F1、WRC、インディカーシリーズなど世界トップクラスのレースカテゴリーに参戦する車両にホイールを提供しているホイールメーカー「O・Z」。今でこそ世界のモータースポーツで活躍するグローバル企業として有名だが、その歴史の始まりは1971年までさかのぼる。イタリアで誕生した小さなホイールメーカーが巨大企業へと成長する歴史を紹介する。

「O・Z」が初めて作ったアルミホイールは、ミニクーパー用だった!

1971年1月4日、北イタリアのヴェネト州ヴィンチェンツァにある片田舎の村、ロッサーノヴェネトに小さなホイールメーカー「O・Z」が誕生した。

ガソリンスタンドを営むかたわら、その裏庭でシルヴァーノ・オゼッタドールとピエトロ・ゼンというクルマ好き2人が、ミニクーパー用のアルミホイールを作り始めた。そう、会社名の「O・Z」は、オゼッタドールの「O」とゼンの「Z」、この2人のイニシャルに由来している。

1970年代初頭のガソリンスタンドは、クルマ好きが集まるコミュニティーの場でもあった。よって「O・Z」がクルマのパーツ「アルミホイール」を作ることは何ら不思議ではなかったのだ。

ミニは当然オリジナルミニなのだが、当時イタリアでBMC(ブリティッシュ モーターカンパニー)のライセンス生産を行っていた左ハンドル仕様の「イノチェンティ ミニ」である。イノチェンティは「ランブレッタ」と言うスクーターで一世を風靡していたメーカーでもある。

イノチェンティ ミニは、イギリスの本家とはグリル形状が異なるだけでなく、ヘッドランプには大きなリングが施されるなど、派手好きなイタリア人好みに仕立てられていた。そしてダッシュボードにずらりと並んだ6連メーターもマニアの心をくすぐった。走行性能や基本性能は本家イギリス譲りのシャープなもので、さらに安価なこともあってモータースポーツの入門用マシンとして大人気だった。WRCこと世界ラリー選手権が始まったのは1973年、ゆえに1970年頃は各国でラリーレースが真っ盛りだった。

当時のホイールは、スチール製の「鉄チン」が主流だっただけに、アルミホイールを履くことでバネ下荷重の低減による運動性能アップを確実に実現していた。つまりアルミホイール装着は「勝利の方程式」だったのである。

2016年の創業45周年には、記念モデルの「アニバーサリー45」を発売

「O・Z」が初めに手掛けたアルミホイールは、8個の丸穴を備えたシンプルなデザインの4Hで、その中心には「(Z)」のロゴマークが配されていた。このデザインは、「Z」を「O」で囲んだイメージを表していたもので、意外にも約20年先の1990年代前半まで使用された。
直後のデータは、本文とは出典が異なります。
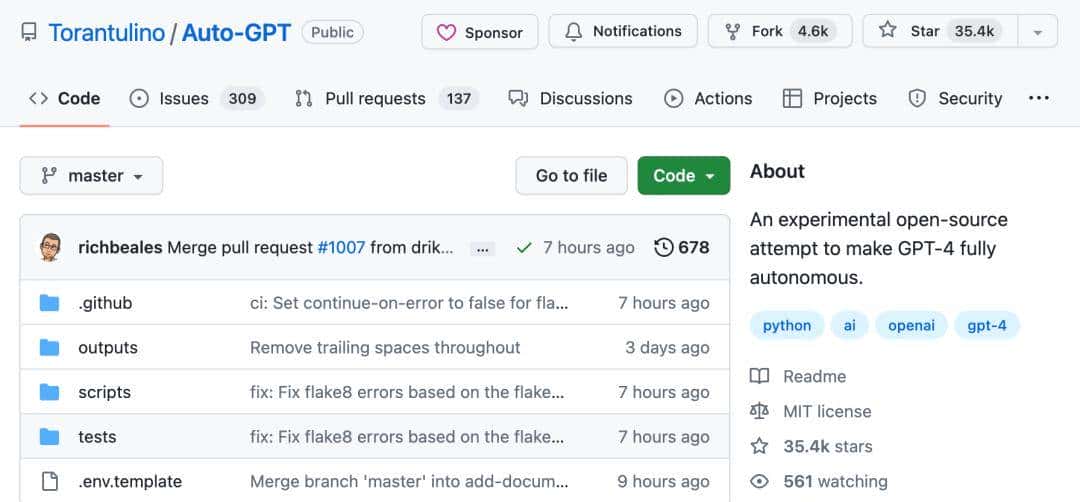Expand the green Code dropdown

pyautogui.click(x=684, y=176)
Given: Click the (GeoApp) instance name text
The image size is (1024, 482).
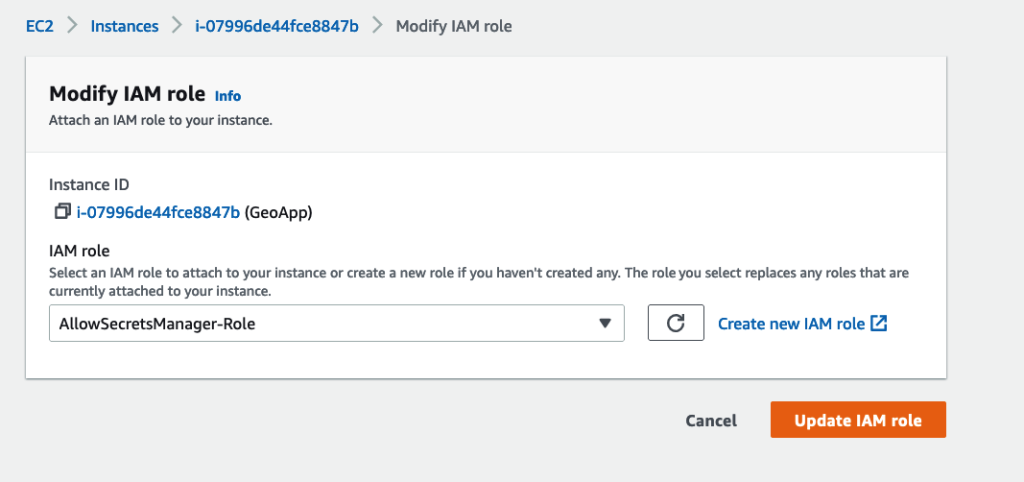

ホイールサイズは純正と同じく10インチの4.5J、PCDは106.1でインセットは小さ目の14とした。現在の軽自動車でも小さいホイールで12インチなので、10インチとなると原付スクーターと同じサイズなのだ。丸穴ホイールはイタリア人好みのデザインで、軽量化にも貢献していた。このO・Z初のアルミホイールは当時のラリーやレースで大活躍し、イノチェンティ ミニで参戦するドライバーに大人気となった。

翌1972年には、いち早くバイク用アルミホイールを手掛けて活躍の場を広げた。1975年には16本フィンのレース&ラリー用ホイール(タイトル写真)を追加するなど、スタートから7年後の1978年に本格的なホイールメーカー「O・Z S.p.A」として製造に勤しむことになる。

2016年の創業45周年時には、日本でも大々的に記念パーティが開催され、原点に立ち返った記念モデル「アニバーサリー45」が発表された。丸穴はオリジナルの8個から7個に減り、サイズは17インチ/18インチと大径化されたが、デザインは初代そのもの。センターのオーナメントも「(Z)」のロゴマークが再現された。

「ミニ」は「BMW製MINI」となったものの、45年前と同様に現代のMINI クーパーSにもこの記念ホイールをセットできたのはドラマでもあった。ミニに始まり、MINIへ受け継がれた「O・Z」のスピリットは、現代も受け継がれているのである。